◆ Aim of the exercise
Each line from the one containing "Task: Expand the sensitive skin question" through the end of the entries below must be output exactly; no other line belongs.

◆ Input for this task
- Opening Delimiter -
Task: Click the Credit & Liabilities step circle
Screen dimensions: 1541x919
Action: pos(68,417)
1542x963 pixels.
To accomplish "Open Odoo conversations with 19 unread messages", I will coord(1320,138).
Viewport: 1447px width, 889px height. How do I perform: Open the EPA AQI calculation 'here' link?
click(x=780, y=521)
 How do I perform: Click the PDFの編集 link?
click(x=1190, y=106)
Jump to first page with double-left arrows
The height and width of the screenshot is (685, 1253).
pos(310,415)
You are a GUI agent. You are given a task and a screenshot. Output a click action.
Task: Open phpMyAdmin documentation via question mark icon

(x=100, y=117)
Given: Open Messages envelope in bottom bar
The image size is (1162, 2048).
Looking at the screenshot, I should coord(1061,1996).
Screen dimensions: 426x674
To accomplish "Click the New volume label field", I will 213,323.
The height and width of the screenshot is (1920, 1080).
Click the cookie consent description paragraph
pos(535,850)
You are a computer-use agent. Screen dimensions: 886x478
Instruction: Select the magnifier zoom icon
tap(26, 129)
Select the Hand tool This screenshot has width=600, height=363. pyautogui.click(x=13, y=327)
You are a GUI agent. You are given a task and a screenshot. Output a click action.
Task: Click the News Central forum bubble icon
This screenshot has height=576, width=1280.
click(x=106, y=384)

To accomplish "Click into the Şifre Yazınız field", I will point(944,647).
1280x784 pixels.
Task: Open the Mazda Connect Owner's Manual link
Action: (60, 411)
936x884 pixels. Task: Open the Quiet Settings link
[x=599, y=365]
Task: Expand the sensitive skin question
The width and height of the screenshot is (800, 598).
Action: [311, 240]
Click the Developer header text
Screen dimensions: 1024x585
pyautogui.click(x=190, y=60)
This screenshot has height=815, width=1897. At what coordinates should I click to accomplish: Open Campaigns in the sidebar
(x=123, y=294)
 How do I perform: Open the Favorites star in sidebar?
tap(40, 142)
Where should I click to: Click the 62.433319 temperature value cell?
- Closing Delimiter -
◆ The answer
Task: Expand the sensitive skin question
The width and height of the screenshot is (800, 598).
Action: [311, 240]
Click the Developer header text
Screen dimensions: 1024x585
pyautogui.click(x=190, y=60)
This screenshot has height=815, width=1897. At what coordinates should I click to accomplish: Open Campaigns in the sidebar
(x=123, y=294)
 How do I perform: Open the Favorites star in sidebar?
tap(40, 142)
Where should I click to: Click the 62.433319 temperature value cell?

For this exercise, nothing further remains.